Each record beneath this line should be returned exactly as it is.

Extracted records –
--------------------------------

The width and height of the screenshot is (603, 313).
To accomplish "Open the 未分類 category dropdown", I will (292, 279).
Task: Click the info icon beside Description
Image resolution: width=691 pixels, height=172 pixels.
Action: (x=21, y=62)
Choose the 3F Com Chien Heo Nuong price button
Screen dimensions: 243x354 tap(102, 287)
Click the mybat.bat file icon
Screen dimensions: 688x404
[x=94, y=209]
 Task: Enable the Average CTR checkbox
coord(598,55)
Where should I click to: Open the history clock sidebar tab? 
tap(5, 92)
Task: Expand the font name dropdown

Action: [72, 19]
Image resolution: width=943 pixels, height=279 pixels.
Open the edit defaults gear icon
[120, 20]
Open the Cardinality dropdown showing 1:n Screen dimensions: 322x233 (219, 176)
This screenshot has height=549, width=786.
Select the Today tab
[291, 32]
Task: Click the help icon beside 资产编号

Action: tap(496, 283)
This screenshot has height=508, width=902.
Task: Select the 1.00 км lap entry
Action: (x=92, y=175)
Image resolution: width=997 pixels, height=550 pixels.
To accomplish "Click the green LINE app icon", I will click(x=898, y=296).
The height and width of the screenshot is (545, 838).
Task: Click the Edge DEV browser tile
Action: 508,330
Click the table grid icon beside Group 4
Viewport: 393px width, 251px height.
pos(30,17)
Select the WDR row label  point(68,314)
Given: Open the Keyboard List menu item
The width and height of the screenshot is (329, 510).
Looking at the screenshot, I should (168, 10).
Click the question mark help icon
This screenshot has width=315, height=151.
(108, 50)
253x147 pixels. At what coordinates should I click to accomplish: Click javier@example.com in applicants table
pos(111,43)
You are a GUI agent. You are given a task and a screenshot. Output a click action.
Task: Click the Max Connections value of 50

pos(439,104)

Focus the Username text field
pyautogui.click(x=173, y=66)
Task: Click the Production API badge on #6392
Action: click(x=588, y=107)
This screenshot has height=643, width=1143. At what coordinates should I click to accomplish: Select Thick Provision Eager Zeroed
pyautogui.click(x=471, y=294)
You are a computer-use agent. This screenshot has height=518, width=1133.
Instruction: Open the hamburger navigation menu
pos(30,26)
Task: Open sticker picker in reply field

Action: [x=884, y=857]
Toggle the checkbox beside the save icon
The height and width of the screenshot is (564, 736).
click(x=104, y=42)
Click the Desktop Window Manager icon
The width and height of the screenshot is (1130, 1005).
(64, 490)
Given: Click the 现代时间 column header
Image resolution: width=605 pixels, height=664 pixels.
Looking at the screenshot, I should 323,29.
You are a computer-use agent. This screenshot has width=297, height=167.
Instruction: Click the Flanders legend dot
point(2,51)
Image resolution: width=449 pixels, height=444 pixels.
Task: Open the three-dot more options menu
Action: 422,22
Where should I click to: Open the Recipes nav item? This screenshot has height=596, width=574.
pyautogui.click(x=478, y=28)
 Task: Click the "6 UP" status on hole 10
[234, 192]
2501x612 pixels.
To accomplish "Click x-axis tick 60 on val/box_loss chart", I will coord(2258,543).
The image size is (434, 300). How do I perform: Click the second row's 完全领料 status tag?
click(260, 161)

--------------------------------

Output of the task –
The width and height of the screenshot is (603, 313).
To accomplish "Open the 未分類 category dropdown", I will (292, 279).
Task: Click the info icon beside Description
Image resolution: width=691 pixels, height=172 pixels.
Action: (x=21, y=62)
Choose the 3F Com Chien Heo Nuong price button
Screen dimensions: 243x354 tap(102, 287)
Click the mybat.bat file icon
Screen dimensions: 688x404
[x=94, y=209]
 Task: Enable the Average CTR checkbox
coord(598,55)
Where should I click to: Open the history clock sidebar tab? 
tap(5, 92)
Task: Expand the font name dropdown

Action: [72, 19]
Image resolution: width=943 pixels, height=279 pixels.
Open the edit defaults gear icon
[120, 20]
Open the Cardinality dropdown showing 1:n Screen dimensions: 322x233 (219, 176)
This screenshot has height=549, width=786.
Select the Today tab
[291, 32]
Task: Click the help icon beside 资产编号

Action: tap(496, 283)
This screenshot has height=508, width=902.
Task: Select the 1.00 км lap entry
Action: (x=92, y=175)
Image resolution: width=997 pixels, height=550 pixels.
To accomplish "Click the green LINE app icon", I will click(x=898, y=296).
The height and width of the screenshot is (545, 838).
Task: Click the Edge DEV browser tile
Action: 508,330
Click the table grid icon beside Group 4
Viewport: 393px width, 251px height.
pos(30,17)
Select the WDR row label  point(68,314)
Given: Open the Keyboard List menu item
The width and height of the screenshot is (329, 510).
Looking at the screenshot, I should (168, 10).
Click the question mark help icon
This screenshot has width=315, height=151.
(108, 50)
253x147 pixels. At what coordinates should I click to accomplish: Click javier@example.com in applicants table
pos(111,43)
You are a GUI agent. You are given a task and a screenshot. Output a click action.
Task: Click the Max Connections value of 50

pos(439,104)

Focus the Username text field
pyautogui.click(x=173, y=66)
Task: Click the Production API badge on #6392
Action: click(x=588, y=107)
This screenshot has height=643, width=1143. At what coordinates should I click to accomplish: Select Thick Provision Eager Zeroed
pyautogui.click(x=471, y=294)
You are a computer-use agent. This screenshot has height=518, width=1133.
Instruction: Open the hamburger navigation menu
pos(30,26)
Task: Open sticker picker in reply field

Action: [x=884, y=857]
Toggle the checkbox beside the save icon
The height and width of the screenshot is (564, 736).
click(x=104, y=42)
Click the Desktop Window Manager icon
The width and height of the screenshot is (1130, 1005).
(64, 490)
Given: Click the 现代时间 column header
Image resolution: width=605 pixels, height=664 pixels.
Looking at the screenshot, I should 323,29.
You are a computer-use agent. This screenshot has width=297, height=167.
Instruction: Click the Flanders legend dot
point(2,51)
Image resolution: width=449 pixels, height=444 pixels.
Task: Open the three-dot more options menu
Action: 422,22
Where should I click to: Open the Recipes nav item? This screenshot has height=596, width=574.
pyautogui.click(x=478, y=28)
 Task: Click the "6 UP" status on hole 10
[234, 192]
2501x612 pixels.
To accomplish "Click x-axis tick 60 on val/box_loss chart", I will coord(2258,543).
The image size is (434, 300). How do I perform: Click the second row's 完全领料 status tag?
click(260, 161)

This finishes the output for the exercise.